Develop a marketing strategy

Developing a marketing strategy is one of the most important tasks you can undertake for your small construction company. It’s not as simple as advertising for your business, however. You have to think about how you’re presenting yourself to the world and how that will affect your brand, position in the marketplace, acquisition of new customers and more.

This means developing a marketing plan that includes everything from defining your target audience to deciding which channels are best suited for reaching them. Once those decisions are made, it’s time to execute on that plan so you can start attracting new clients—and better yet—get repeat business from them!

Keep organized financial records of all transactions

When it comes to business, you’ll have to keep track of your income and expenses. Keeping organized financial records will help you understand the profitability of your company so that you can make informed decisions about how to grow it. You’ll also need these records for reporting purposes if/when the IRS comes knocking on your door.

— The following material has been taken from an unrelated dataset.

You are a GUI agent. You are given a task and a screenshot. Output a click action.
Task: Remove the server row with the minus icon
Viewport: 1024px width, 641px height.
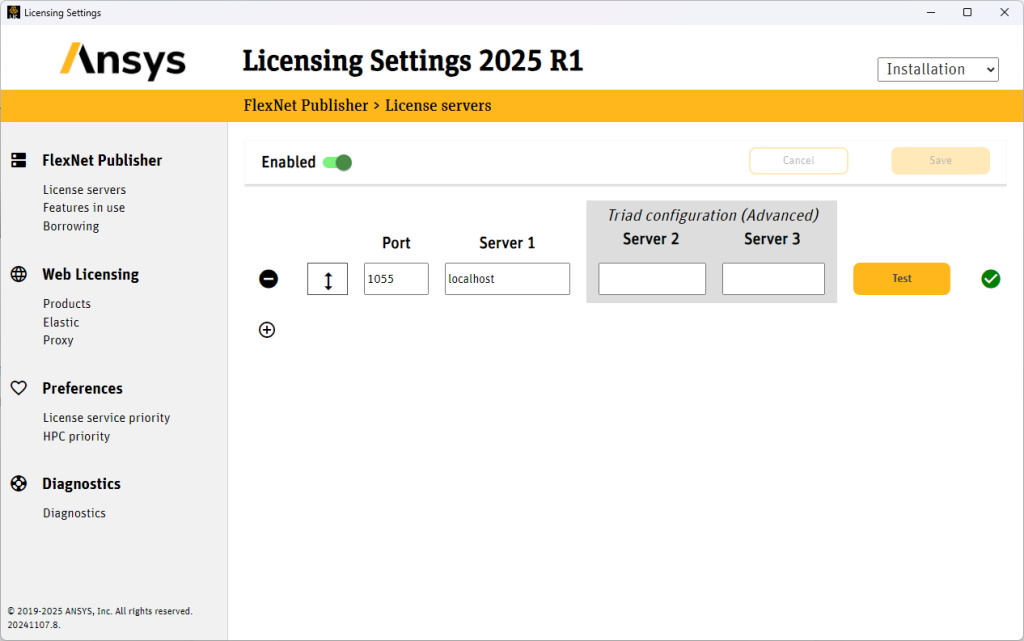click(x=268, y=278)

Here are a few tips for keeping track of your money:

  • Keep receipts for all expenses: If you’re using cash or checks, write down what was purchased and why (to repair a pipe) in addition to how much was spent and when. If paying with credit cards, take photo-quality pictures of each receipt so that they’re easily accessible later on in case there’s ever an audit by the IRS or someone else who needs proof that those charges were legitimate business expenses.
  • Keep good records: Use a spreadsheet program like Excel or Google Sheets (which is free!) if possible because they make it easy to sort through large amounts of information quickly—but don’t forget about keeping physical copies as well! The best way is probably just keeping everything together in one place where it won’t get lost; this could mean having multiple binders full of receipts filed away at home rather than being stored digitally only where there’s more risk for them getting deleted accidentally.* Pay yourself first before paying any other bills/expenses: This means setting aside some money beforehand so that YOU still get paid even if other companies don’t pay their bills yet—and also so that YOU don’t have anything stopping them from paying once they do come around!

Join professional organizations in the construction industry

One way to learn more about the industry and ensure that you’re on track with current trends is by joining a professional association. Professional associations can help you find work, or give you access to information and resources. They can also help you stay up-to-date on industry trends, as well as provide an opportunity to meet other contractors who are currently working in your area.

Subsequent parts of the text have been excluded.